The ability for an aircraft to climb depends upon an excess power or thrust over what it takes to maintain equilibrium.

Excess power is the available power over and above that required to maintain horizontal flight at a given speed. Although the terms power and thrust are sometimes used interchangeably (erroneously implying they are synonymous), distinguishing between the two is important when considering climb performance. Work is the product of a force moving through a distance and is usually independent of time. Power implies work rate or units of work per unit of time, and as such is a function of the speed at which the force is developed. Thrust, also a function of work, means the force which imparts a change in the velocity of a mass.


During takeoff, the aircraft does not stall even though it may be in a climb near the stall speed. The reason is that excess power (used to produce thrust) is used during this flight regime. Therefore, it is important if an engine fails after takeoff, to compensate the loss of thrust with pitch and airspeed.

For a given weight of the aircraft, the angle of climb depends on the difference between thrust and drag, or the excess thrust. When the excess thrust is zero, the inclination of the flightpath is zero, and the aircraft is in steady, level flight. When thrust is greater than drag, the excess thrust allows a climb angle depending on the amount of excess thrust. When thrust is less than drag, the deficiency of thrust induces an angle of descent.

Acceleration in Cruise Flight

Aircraft accelerate in level flight because of an excess of power over what is required to maintain a steady speed. This is the same excess power used to climb. Upon reaching the desired altitude with pitch being lowered to maintain that altitude, the excess power now accelerates the aircraft to its cruise speed. However, reducing power too soon after level off results in a longer period of time to accelerate.


Like any moving object, an aircraft requires a sideward force to make it turn. In a normal turn, this force is supplied by banking the aircraft in order to exert lift inward, as well as upward. The force of lift is separated into two components at right angles to each other. [Figure 4-14] The upward acting lift together with the opposing weight becomes the vertical lift component. The horizontally acting lift and its opposing centrifugal force are the horizontal lift component, or centripetal force. This horizontal lift component is the sideward force that causes an aircraft to turn. The equal and opposite reaction to this sideward force is centrifugal force, which is merely an apparent force as a result of inertia.

Figure 4-14. Forces in a turn.

Figure 4-14. Forces in a turn.

The relationship between the aircraft’s speed and bank angle to the rate and radius of turns is important for instrument pilots to understand. The pilot can use this knowledge to properly estimate bank angles needed for certain rates of turn, or to determine how much to lead when intercepting a course.


Rate of Turn

The rate of turn, normally measured in degrees per second, is based upon a set bank angle at a set speed. If either one of these elements changes, the rate of turn changes. If the aircraft increases its speed without changing the bank angle, the rate of turn decreases. Likewise, if the speed decreases without changing the bank angle, the rate of turn increases.

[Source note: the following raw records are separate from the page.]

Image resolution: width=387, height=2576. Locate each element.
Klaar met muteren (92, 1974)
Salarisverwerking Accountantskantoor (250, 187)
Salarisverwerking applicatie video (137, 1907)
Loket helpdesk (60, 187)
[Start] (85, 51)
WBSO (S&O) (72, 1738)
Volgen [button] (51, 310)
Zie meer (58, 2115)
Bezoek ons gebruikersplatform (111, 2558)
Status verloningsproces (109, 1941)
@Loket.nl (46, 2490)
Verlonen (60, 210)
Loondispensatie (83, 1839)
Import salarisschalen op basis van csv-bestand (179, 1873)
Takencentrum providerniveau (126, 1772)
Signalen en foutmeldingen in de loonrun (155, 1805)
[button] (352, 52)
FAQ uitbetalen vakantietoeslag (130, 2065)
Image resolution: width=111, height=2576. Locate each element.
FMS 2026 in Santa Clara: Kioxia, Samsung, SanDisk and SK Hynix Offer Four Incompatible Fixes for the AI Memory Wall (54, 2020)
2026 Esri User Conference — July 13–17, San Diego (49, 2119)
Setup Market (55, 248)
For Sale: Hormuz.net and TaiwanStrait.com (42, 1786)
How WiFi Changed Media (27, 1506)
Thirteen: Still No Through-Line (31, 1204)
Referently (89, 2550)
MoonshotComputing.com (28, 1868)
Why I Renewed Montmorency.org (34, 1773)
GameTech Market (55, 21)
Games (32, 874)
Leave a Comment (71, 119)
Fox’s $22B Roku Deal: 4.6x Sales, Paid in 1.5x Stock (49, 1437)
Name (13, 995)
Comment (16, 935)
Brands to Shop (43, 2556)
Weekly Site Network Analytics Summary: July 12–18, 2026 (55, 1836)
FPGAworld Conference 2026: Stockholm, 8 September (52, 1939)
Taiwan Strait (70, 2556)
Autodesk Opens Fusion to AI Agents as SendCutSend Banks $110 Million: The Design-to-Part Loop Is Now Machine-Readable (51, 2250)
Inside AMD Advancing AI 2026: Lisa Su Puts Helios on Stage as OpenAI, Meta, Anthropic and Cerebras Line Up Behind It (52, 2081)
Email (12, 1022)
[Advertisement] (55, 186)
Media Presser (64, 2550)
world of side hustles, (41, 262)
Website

Changing the bank angle without changing speed also causes the rate of turn to change. Increasing the bank angle without changing speed increases the rate of turn, while decreasing the bank angle reduces the rate of turn.

The standard rate of turn, 3° per second, is used as the main reference for bank angle. Therefore, the pilot must understand how the angle of bank varies with speed changes, such as slowing down for holding or an instrument approach. Figure 4-15 shows the turn relationship with reference to a constant bank angle or a constant airspeed, and the effects on rate of turn and radius of turn. A rule of thumb for determining the standard rate turn is to divide the airspeed by ten and add 7. An aircraft with an airspeed of 90 knots takes a bank angle of 16° to maintain a standard rate turn (90 divided by 10 plus 7 equals 16°).

Figure 4-15. Turns.

Figure 4-15. Turns. [click image to enlarge]

Radius of Turn

The radius of turn varies with changes in either speed or bank. If the speed is increased without changing the bank angle, the radius of turn increases, and vice versa. If the speed is constant, increasing the bank angle reduces the radius of turn, while decreasing the bank angle increases the radius of turn. This means that intercepting a course at a higher speed requires more distance, and therefore, requires a longer lead. If the speed is slowed considerably in preparation for holding or an approach, a shorter lead is needed than that required for cruise flight.


Coordination of Rudder and Aileron Controls

Any time ailerons are used, adverse yaw is produced. Adverse yaw is caused when the ailerons are deflected as a roll motion (as in turn) is initiated. In a right turn, the right aileron is deflected upward while the left is deflected downward. Lift is increased on the left side and reduced on the right, resulting in a bank to the right. However, as a result of producing lift on the left, induced drag is also increased on the left side. The drag causes the left wing to slow down, in turn causing the nose of the aircraft to initially move (left) in the direction opposite of the turn. Correcting for this yaw with rudder, when entering and exiting turns, is necessary for precise control of the airplane when flying on instruments. The pilot can tell if the turn is coordinated by checking the ball in the turn-andslip indicator or the turn coordinator. [Figure 4-16]

Figure 4-16. Adverse yaw.

Figure 4-16. Adverse yaw. [click image to enlarge]

As the aircraft banks to enter a turn, a portion of the wing’s vertical lift becomes the horizontal component; therefore, without an increase in back pressure, the aircraft loses altitude during the turn. The loss of vertical lift can be offset by increasing the pitch in one-half bar width increments. Trim may be used to relieve the control pressures; however, if used, it has to be removed once the turn is complete.

In a slipping turn, the aircraft is not turning at the rate appropriate to the bank being used, and the aircraft falls to the inside of the turn. The aircraft is banked too much for the rate of turn, so the horizontal lift component is greater than the centrifugal force. A skidding turn results from excess of centrifugal force over the horizontal lift component, pulling the aircraft toward the outside of the turn. The rate of turn is too great for the angle of bank, so the horizontal lift component is less than the centrifugal force.

An inclinometer, located in the turn coordinator, or turn and bank indicator indicates the quality of the turn, and should be centered when the wings are banked. If the ball is off of center on the side toward the turn, the aircraft is slipping and rudder pressure should be added on that side to increase the rate of turn or the bank angle should be reduced. If the ball is off of center on the side away from the turn, the aircraft is skidding and rudder pressure toward the turn should be relaxed or the bank angle should be increased. If the aircraft is properly rigged, the ball should be in the center when the wings are level; use rudder and/or aileron trim if available.

The increase in induced drag (caused by the increase in AOA necessary to maintain altitude) results in a minor loss of airspeed if the power setting is not changed.